Swift Embedded Concurrency

iCMDdev · September 11, 2024, 12:30pm

Hello!
I read in the Swift Embedded manual that Swift Concurrency is under development.

This got me wondering... How is this going to be implemented? For example, will we provide some sort of callbacks representative of each thread to the concurrency API?

rauhul · September 12, 2024, 3:58am

We are currently working through "How is this going to be implemented", so the answer for now is to stay posted.

One active area of work is stabilizing the interface between libSwiftConcurrency and the "Executor" which actually runs the Swift Concurrency Tasks. On desktop platforms, this is handled by libDispatch, but on embedded systems it will need a different library specific to the platform.

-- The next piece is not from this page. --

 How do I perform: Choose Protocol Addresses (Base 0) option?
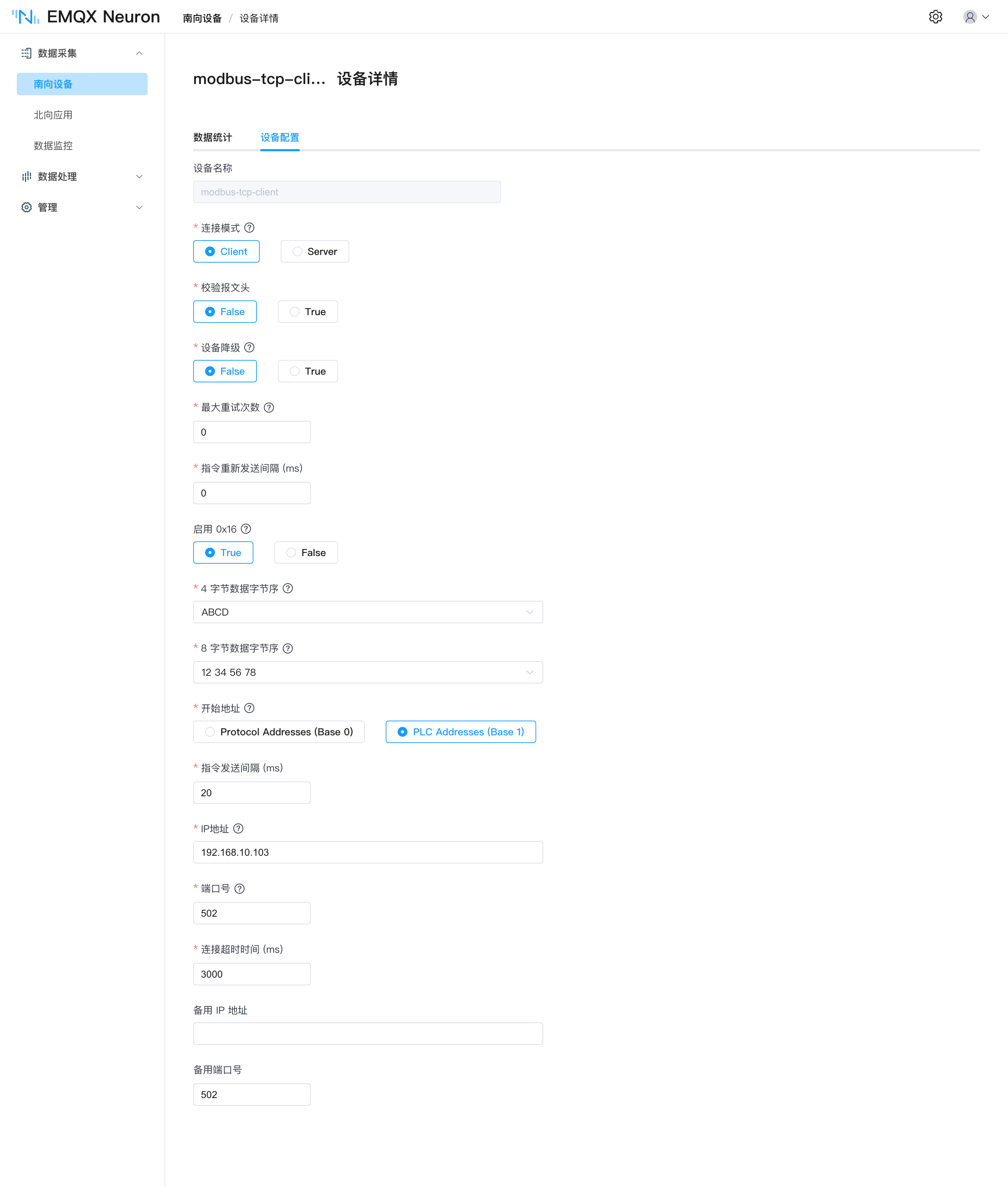coord(279,732)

its likely we will need to create adapters for popular runtimes e.g. Zephyr, FreeRTOS, etc...

rvsrvs · November 25, 2024, 1:12pm

Just curious, anything happening here in nightly builds or branches that I could play with?

ktoso · November 25, 2024, 1:29pm

Not yet, no. We’ll have to propose some APIs through swift evolution and once we have a direction in mind this will be shared through the usual evolution pitches and process. There’s nothing early to check out yet, you can probably keep an eyes on this thread for any movement. It’s just a bit too early to share the ideation phases.

hassila · November 25, 2024, 5:30pm

Does this relate to a potential different backend also for normal Linux as mention here by @ktoso / @John_McCall ?

github.com/swiftlang/swift-corelibs-libdispatch

Swift Actor/Tasks concurrency on Linux - Lock contention in rand()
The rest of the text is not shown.